3. L_emptyset: Yes. P = {\emptyset}
4.
5. L_Sigma*: Yes. P = {\Sigma^*}
6.
7. L_inf: Yes. P = {L | |L| is infinite}
8.
9. L_epsilon-REJ: No. The intuition here is that whether or not M rejects the empty string tells you nothing about its language (the empty string could still be in L(M) if M accepts it or not in L(M) if M loops on it).
10.
11. L_epsilon-ACC: Yes. P = {L | epsilon in L}
12.
13. L_DEC: No. That M decides a language (i.e. halts on all inputs) does not tell you anything about L(M).
14.
15. L_REC: No. First of all, L_REC is decidable since all Turing machines recognize a language, so Rice's theorem better not apply. As for why it doesn't apply: same reason as L_DEC.
16.
17. L_UNREC: No.

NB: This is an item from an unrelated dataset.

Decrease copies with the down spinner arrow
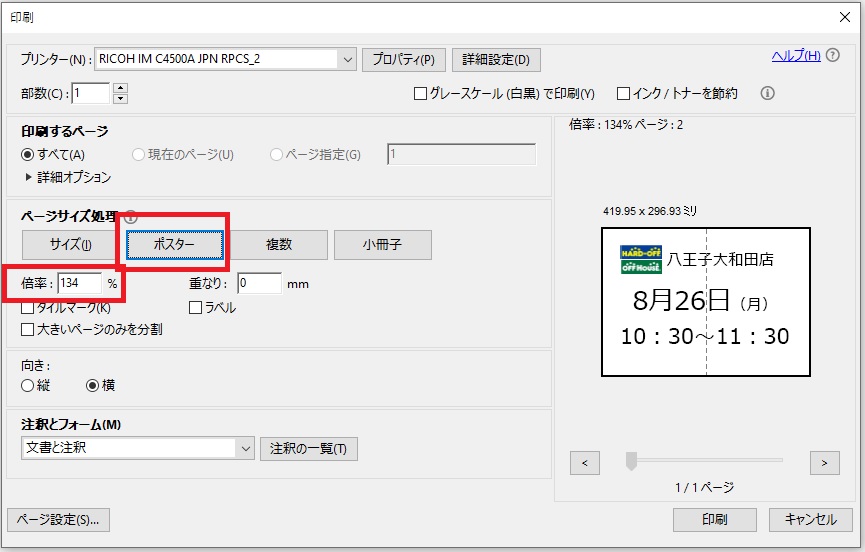The width and height of the screenshot is (865, 552). tap(120, 98)
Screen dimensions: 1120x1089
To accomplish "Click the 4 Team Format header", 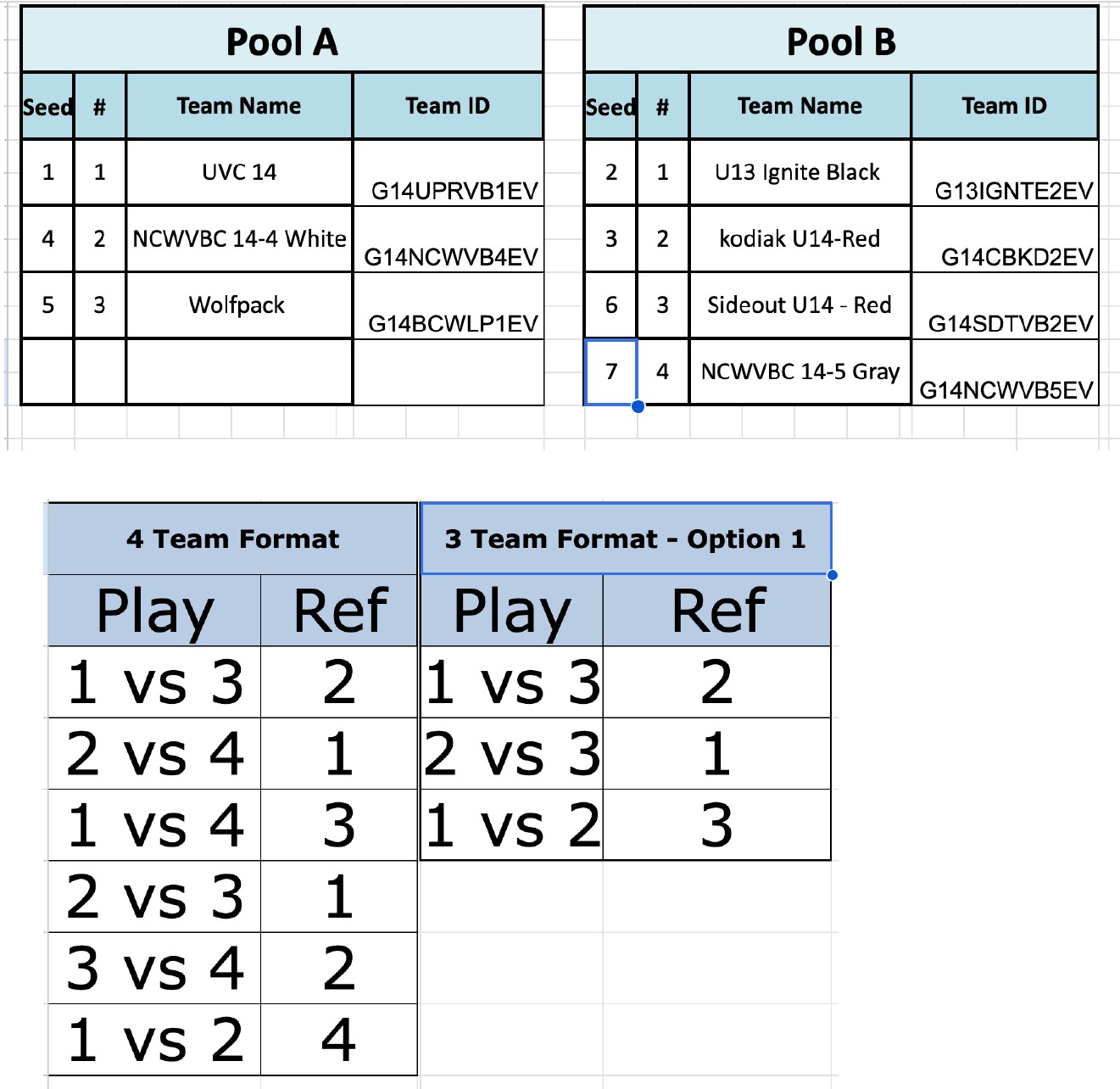I will [x=232, y=539].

This should conform to your intuitions since "L(M) is unrecognizable" is a nonsensical statement. If L is a language of a Turing machine, then by definition it is recognizable, so in fact L_UNREC = \emptyset which is of course decidable. As for specifically why Rice's theorem doesn't apply: You could phrase L_UNREC as L_UNREC = {M | L(M) \in P} where P is the set of unrecognizable languages. However, recall that for Rice's Theorem to apply, P must be "non-trivial", meaning that it must contain at least one recognizable language and it must not contain at least one recognizable language. The set of unrecognizable languages by definition contains no recognizable languages so this P is trivial.
18.
19. L_epsilon-LEFT: No. This is a language of Turing machines, but it has nothing to do with the language of those Turing machines. This is a "syntactic property" as opposed to a "semantic one". Moreover, you proved that a language almost exactly like this was decidable on HW4 (I think?), so it makes sense that Rice's theorem does not apply.